> I've been running similar calculations recently. I've been using this
> tool from Inktank to calculate RADOS reliabilities with different
> assumptions:
> https://github.com/ceph/ceph-tools/tree/master/models/reliability
>
> But I've also had similar questions about RBD (or any multi-part files
> stored in RADOS) -- naively, a file/device stored in N objects would
> be N times less reliable than a single object. But I hope there's an
> error in that logic.
It's worth pointing out that Ceph's RGW will actually stripe S3 objects across many RADOS objects - even when it's not a multi-part upload, this has been the case since the Bobtail release. There is a in depth Google paper about availability modeling, it might provide some insight into what the math should look like:
http://research.google.com/pubs/archive/36737.pdf
When reading it you can think of objects as chunks and pgs as stripes.
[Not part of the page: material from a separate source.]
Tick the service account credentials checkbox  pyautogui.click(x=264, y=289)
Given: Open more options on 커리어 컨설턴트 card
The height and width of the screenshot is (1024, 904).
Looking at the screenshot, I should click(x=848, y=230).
CRUSH should be configured based on failure domains that cause correlated failures, ie power and networking. You also want to consider the availability of the facility itself:
"Typical availability estimates used in the industry range from 99.7% availability for tier II datacenters to 99.98% and 99.995% for tiers III and IV, respectively."
http://www.morganclaypool.com/doi/pdf/10.2200/s00193ed1v01y200905cac006
If you combine the cluster availability metric and the facility availability metric, you might be surprised. A cluster with 99.995% availability in a Tier II facility is going to be dragged down to 99.7% availability. If a cluster goes down in the forest, does anyone know?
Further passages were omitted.